Леметр не ошибался: всяких толков, удивленных, восхищенных и возмущенных, его поступок вызвал немало. Но его самого это уже не могло волновать. Вскоре и его младший брат, Симон Леметр де Серикур, успевший несмотря на молодость пережить немало приключений в своей солдатской судьбе, решил, потрясенный примером Антуана, ему последовать. Их мать, Катрина Леметр, к тому времени давно уже жила отдельно от своего супруга, человека отнюдь не строгих нравов; она даже дала обет целомудрия, хотя и оставалась до поры в миру, принимая на себя заботы о разнообразных практических нуждах Пор-Рояля. Она спешно выстроила для своих сыновей небольшое помещение, примыкавшее к парижскому зданию монастыря. Там они и поселились, и долгое время убежище их оставалось тайной для всех непосвященных. Позднее они перебрались в Пор-Рояль-в-Полях. Антуан Леметр вел жизнь самую суровую и простую: возделывал землю, в зной косил, в стужу обходился без огня, а вечера посвящал упорным занятиям: изучал древнееврейский, чтобы читать в подлиннике и переводить Писание, собирал сведения для сочинений своих единомышленников и собственных; и притом не снимал власяницы, не расставался с молитвенником и негромко пел псалмы в своей келье.
Но парадоксальная логика событий состояла в том, что именно Пор-Рояль, где так стремились отгородиться от мира, оказался теснее любого другого монастыря во Франции связан с миром, с его жизнью не только духовной, но и политической, зависим от борьбы мирских интересов и хитросплетения мирских интриг. Число отшельников росло, в иные годы достигая семидесяти. Росла и слава Пор-Рояля, привлекая к нему дочерей самых знатных семейств и в качестве послушниц, и воспитанницу в качестве пансионерок, которые, не давая монашеских обетов, устраивали себе скромные жилища рядом с Пор-Роялем и проводили там по нескольку дней сряду, таким способом если не обрывая, то ограничивая свои связи с миром.
Среди этих дам встречались такие громкие имена, как маркиза де Сабле, в будущем приятельница герцога де Ларошфуко и, может быть, в какой-то мере соавтор его «Максим», как принцесса Мария Гонзаго, ставшая вскоре королевой Польши. Порывы их были вполне искренни, но не слишком глубоки и долговечны. Сен-Сиран и мать Анжелика не выражали поэтому особого восторга по поводу их благочестия и в отношении к ним сохраняли, при всем доброжелательстве, недоверчивые оговорки. Как-то Анжелике рассказали, что польская королева раздает непомерно щедрую милостыню, а на уговоры приберечь что-нибудь на черный день отвечает: «Нет, я не хочу копить; если я овдовею, как бы ни было скудно мое имение, его всегда достанет, чтобы мать Анжелика приняла меня в Пор-Рояль-в-Полях».

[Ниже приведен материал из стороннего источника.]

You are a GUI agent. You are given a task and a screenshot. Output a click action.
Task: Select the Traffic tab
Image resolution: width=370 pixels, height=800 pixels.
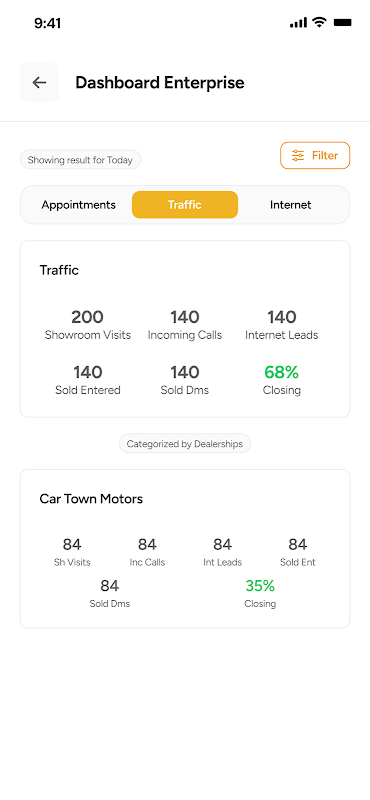[185, 205]
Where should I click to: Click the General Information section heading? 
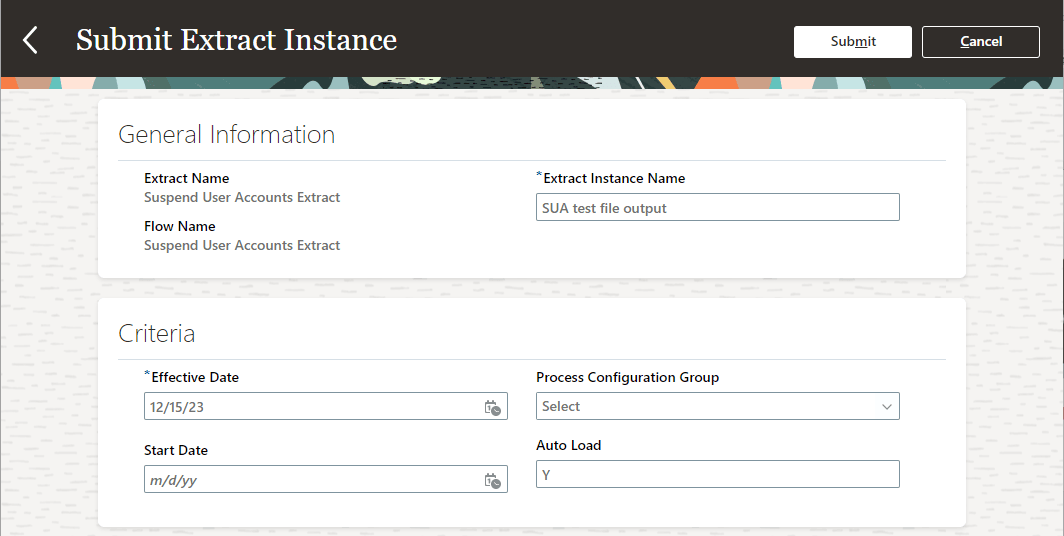click(x=226, y=135)
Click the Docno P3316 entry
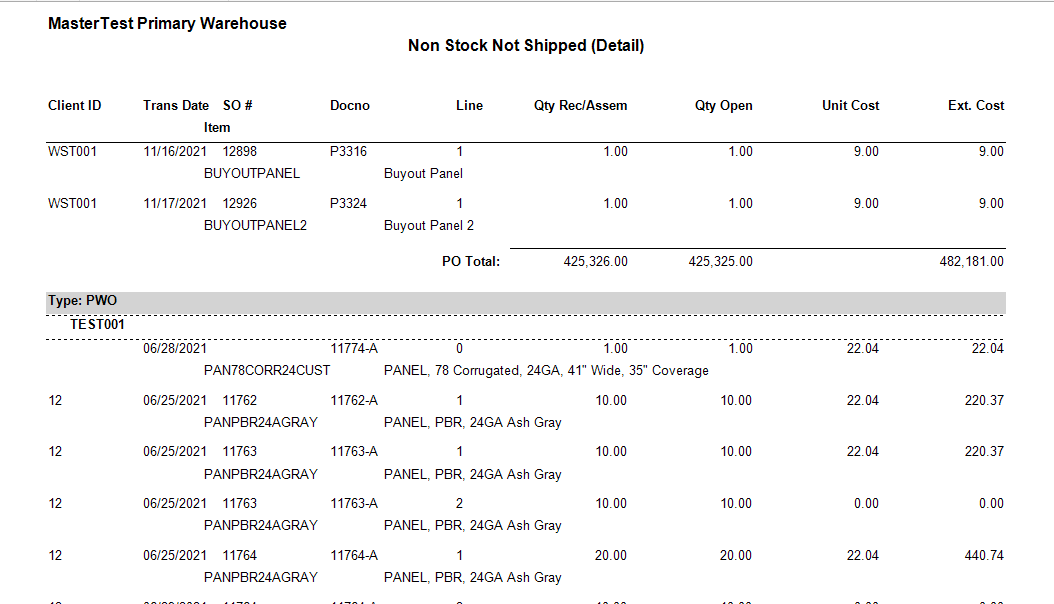 pos(348,151)
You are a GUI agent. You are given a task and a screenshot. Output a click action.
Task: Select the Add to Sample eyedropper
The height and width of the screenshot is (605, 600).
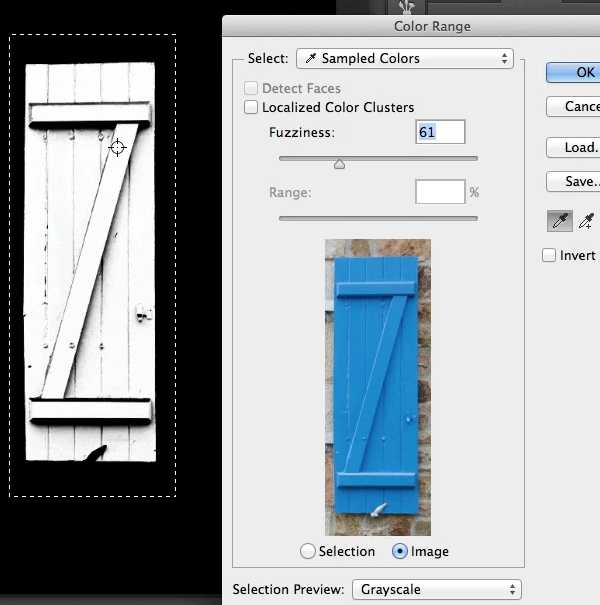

Анжелика на это сказала: «Не знаю, следует ли нам желать, чтобы она стала одной из наших монахинь. Королева, если только она не настоящая святая, несомненно занесет с собой в монашескую обитель рассеянье и расслабленность. Они избалованы до крайности, и к тому же я не вижу особых причин надеяться, что с ней произойдет чудо: ведь короли и королевы суть ничто перед Богом, и весь блеск их титулов призывает на их головы скорее отвращение Господне, чем его любовь».